Gabon 2030: l’urgence de rompre avec l’exportation brute

Dans le cadre de ses analyses sur le potentiel commercial et industriel des économies africaines, Afreximbank a identifié le Gabon comme un pays disposant d’une marge de progression considérable à l’export. Selon la banque, le pays pourrait générer jusqu’à 4,4 milliards de dollars supplémentaires d’ici 2030, à condition de mieux valoriser ses ressources. Cette estimation ne repose pas sur une simple hausse des volumes vendus à l’étranger, mais sur la capacité du Gabon à franchir un cap décisif : passer d’une économie centrée sur l’extraction et l’expédition de matières premières à un modèle fondé sur la transformation locale, l’industrialisation et la création de valeur.

Le vrai défi pour le Gabon n’est donc plus seulement d’augmenter sa production exportable, mais de conserver une part plus importante de la richesse générée par ses ressources naturelles.
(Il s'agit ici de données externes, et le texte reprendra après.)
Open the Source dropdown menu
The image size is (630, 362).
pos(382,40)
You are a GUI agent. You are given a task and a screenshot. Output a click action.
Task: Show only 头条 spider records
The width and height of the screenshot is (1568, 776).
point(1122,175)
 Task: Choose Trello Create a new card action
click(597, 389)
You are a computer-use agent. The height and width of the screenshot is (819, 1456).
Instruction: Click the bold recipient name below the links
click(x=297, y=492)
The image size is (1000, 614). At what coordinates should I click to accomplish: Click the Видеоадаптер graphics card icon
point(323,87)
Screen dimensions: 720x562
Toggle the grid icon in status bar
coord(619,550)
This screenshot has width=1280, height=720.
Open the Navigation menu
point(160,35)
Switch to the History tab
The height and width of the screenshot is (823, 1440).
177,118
L’écart mis en lumière par Afreximbank révèle le potentiel d’une stratégie industrielle autour de la transformation du manganèse, du bois, des produits agricoles et d’autres secteurs clés, tout en renforçant l’intégration du pays dans les chaînes de valeur africaines. Au-delà de la performance économique, cet enjeu touche à la souveraineté : transformer sur place, c’est créer des emplois qualifiés, attirer des investissements privés et réduire la dépendance à un modèle d’exportation brute. Le Gabon a les atouts pour y parvenir ; le principal défi reste de convertir ses richesses naturelles en un développement industriel durable et inclusif.